Arnd Baecker arnd.baecker at web.de
Wed Oct 12 03:58:14 EDT 2005


Hi,

one thing which I find irritating is the behaviour of
the modulo operation for arrays:

Compare:

In [1]: from scipy import *
In [2]: -0.4 % 1.0
Out[2]: 0.59999999999999998
In [3]: x=arange(-0.6,1.0,0.1)
In [4]: x%1.0
Out[4]:
array([ -6.00000000e-01,  -5.00000000e-01,  -4.00000000e-01,
        -3.00000000e-01,  -2.00000000e-01,  -1.00000000e-01,
         1.11022302e-16,   1.00000000e-01,   2.00000000e-01,
         3.00000000e-01,   4.00000000e-01,   5.00000000e-01,
         6.00000000e-01,   7.00000000e-01,   8.00000000e-01,
         9.00000000e-01])

Even worse (IMHO): take a scalar (I know it is still an array,
but it does not look like one ;-) from the array

In [5]: x[2]
Out[5]: -0.39999999999999997

In [6]: x[2] % 1.0
Out[6]: -0.39999999999999997

It seems that for arrays % behaves like `fmod` and not like `mod`.

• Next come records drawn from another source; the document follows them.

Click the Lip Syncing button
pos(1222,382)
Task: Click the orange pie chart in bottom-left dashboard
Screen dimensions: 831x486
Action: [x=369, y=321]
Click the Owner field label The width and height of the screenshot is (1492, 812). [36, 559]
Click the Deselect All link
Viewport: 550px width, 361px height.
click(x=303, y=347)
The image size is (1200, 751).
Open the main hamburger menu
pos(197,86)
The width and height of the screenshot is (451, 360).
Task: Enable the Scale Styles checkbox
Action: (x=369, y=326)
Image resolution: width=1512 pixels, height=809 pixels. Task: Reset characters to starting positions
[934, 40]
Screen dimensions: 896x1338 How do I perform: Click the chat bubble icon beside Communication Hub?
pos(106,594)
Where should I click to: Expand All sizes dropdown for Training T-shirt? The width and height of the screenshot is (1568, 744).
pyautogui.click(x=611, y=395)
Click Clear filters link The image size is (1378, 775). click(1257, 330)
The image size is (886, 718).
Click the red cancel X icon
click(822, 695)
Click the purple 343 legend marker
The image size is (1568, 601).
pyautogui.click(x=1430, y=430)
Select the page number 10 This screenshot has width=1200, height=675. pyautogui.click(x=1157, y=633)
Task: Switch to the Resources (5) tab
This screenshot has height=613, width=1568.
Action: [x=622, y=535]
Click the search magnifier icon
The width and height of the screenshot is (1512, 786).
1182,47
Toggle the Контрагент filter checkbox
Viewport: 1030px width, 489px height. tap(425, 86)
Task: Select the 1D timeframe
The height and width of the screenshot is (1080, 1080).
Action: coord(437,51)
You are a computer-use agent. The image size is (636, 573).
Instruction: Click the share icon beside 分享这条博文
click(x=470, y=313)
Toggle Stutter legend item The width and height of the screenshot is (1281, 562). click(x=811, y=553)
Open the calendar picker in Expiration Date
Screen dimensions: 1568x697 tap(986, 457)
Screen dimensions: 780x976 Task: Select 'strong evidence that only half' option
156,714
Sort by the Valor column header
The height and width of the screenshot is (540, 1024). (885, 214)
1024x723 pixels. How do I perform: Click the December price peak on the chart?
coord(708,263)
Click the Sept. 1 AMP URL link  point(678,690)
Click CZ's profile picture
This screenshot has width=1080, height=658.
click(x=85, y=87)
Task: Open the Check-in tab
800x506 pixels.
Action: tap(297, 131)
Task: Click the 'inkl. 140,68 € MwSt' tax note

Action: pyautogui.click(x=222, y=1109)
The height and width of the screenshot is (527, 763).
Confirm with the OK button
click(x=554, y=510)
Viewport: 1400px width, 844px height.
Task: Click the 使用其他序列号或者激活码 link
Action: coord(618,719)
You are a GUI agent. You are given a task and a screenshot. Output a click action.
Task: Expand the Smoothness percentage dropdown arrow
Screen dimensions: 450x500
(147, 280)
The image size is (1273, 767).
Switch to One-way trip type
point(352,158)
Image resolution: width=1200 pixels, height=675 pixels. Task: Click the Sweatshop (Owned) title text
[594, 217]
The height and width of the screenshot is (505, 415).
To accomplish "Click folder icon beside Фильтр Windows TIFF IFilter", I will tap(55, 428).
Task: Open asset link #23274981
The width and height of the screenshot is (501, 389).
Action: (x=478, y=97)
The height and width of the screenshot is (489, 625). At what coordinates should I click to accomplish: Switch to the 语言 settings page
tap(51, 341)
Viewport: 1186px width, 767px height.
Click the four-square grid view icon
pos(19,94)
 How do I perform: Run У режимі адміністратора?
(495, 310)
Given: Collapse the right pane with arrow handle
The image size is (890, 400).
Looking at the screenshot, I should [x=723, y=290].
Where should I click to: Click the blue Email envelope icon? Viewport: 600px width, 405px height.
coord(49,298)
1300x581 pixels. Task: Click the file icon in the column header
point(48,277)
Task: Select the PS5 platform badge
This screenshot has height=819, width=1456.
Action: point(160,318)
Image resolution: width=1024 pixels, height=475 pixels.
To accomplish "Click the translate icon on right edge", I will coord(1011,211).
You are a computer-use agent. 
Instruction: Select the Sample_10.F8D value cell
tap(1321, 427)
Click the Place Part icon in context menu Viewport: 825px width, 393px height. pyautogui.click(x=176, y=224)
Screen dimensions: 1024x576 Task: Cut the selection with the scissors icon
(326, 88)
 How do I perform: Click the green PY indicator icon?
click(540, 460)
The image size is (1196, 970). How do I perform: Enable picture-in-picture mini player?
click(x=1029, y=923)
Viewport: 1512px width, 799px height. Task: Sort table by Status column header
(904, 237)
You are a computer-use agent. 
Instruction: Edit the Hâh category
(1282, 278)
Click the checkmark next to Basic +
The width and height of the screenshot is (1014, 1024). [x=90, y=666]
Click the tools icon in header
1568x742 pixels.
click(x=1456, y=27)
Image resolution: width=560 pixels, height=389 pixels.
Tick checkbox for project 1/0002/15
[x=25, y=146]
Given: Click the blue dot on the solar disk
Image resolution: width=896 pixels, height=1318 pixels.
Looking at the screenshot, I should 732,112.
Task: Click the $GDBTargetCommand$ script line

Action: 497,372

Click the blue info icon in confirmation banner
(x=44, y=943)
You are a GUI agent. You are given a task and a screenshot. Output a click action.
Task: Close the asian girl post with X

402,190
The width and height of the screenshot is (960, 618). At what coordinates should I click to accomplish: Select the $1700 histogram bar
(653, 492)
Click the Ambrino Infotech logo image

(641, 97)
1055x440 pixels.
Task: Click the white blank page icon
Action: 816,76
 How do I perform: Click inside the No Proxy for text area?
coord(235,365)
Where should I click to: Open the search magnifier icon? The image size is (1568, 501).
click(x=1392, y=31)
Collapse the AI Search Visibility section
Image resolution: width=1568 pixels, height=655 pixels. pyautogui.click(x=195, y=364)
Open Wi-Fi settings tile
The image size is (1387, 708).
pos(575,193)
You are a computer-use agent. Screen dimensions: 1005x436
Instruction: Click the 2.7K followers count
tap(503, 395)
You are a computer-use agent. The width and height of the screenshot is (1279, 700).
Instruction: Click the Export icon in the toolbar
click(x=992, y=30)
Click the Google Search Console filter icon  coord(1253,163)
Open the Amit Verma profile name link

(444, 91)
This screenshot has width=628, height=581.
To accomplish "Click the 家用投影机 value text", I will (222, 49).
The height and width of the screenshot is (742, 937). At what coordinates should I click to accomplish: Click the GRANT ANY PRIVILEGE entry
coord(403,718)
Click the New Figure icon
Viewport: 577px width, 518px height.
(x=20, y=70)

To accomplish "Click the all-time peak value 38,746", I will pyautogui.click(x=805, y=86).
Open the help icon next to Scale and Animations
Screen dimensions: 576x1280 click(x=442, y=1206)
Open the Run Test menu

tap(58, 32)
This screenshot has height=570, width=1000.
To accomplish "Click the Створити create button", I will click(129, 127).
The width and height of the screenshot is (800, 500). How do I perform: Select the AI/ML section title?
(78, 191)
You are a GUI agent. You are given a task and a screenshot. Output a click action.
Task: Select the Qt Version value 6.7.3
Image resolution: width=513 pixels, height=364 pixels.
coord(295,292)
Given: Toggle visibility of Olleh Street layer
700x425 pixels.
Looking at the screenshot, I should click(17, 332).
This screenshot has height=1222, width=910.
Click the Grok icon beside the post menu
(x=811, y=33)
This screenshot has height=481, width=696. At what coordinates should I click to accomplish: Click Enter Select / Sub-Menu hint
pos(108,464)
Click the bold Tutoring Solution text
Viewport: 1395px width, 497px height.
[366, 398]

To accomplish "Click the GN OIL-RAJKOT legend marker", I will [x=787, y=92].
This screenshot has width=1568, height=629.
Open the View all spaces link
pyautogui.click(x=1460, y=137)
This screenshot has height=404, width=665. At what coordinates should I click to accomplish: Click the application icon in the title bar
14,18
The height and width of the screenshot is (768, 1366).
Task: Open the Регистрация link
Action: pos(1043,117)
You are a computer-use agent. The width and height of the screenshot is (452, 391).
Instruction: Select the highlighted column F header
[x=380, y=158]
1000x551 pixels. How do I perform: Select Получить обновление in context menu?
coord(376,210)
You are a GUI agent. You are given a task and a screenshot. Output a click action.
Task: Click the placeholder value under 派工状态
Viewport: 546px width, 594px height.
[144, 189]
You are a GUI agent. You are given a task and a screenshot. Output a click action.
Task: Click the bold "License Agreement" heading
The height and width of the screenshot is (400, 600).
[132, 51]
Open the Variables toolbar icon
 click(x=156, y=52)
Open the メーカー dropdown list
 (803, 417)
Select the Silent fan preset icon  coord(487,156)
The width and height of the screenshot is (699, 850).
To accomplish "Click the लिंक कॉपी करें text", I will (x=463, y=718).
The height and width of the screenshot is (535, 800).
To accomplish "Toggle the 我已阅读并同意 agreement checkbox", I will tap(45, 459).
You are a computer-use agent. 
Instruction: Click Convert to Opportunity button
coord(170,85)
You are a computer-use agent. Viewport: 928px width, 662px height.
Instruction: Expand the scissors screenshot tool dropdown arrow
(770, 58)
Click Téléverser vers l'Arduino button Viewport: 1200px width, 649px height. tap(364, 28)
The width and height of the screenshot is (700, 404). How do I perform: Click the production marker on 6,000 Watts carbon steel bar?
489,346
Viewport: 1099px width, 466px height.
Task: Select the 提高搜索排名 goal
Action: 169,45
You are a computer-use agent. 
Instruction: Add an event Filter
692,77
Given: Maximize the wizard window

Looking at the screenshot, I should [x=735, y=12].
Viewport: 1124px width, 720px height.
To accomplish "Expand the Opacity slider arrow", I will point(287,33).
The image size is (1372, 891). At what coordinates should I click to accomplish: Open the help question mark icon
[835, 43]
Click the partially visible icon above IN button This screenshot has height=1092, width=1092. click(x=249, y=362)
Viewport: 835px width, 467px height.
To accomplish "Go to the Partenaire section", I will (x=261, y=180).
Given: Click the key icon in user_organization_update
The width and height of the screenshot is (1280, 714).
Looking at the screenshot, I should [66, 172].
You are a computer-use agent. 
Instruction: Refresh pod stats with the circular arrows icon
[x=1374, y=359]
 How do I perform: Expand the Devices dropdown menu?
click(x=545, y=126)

I find this confusing as it is in contrast to the
python 2.4 documentation:

"5.6. Binary arithmetic operations"

   """The % (modulo) operator yields the remainder from the division
      of the first argument by the second. [...]
      The arguments may be floating point numbers, e.g.,
      3.14%0.7 equals 0.34 (since 3.14 equals 4*0.7 + 0.34.)
      The modulo operator always yields a result with the same sign as
      its second operand (or zero); the absolute value of the result
      is strictly smaller than the absolute value of the second
      operand."""

Would it be possible for the new scipy core that % behaves
the same (standard python) way for scalars and for arrays?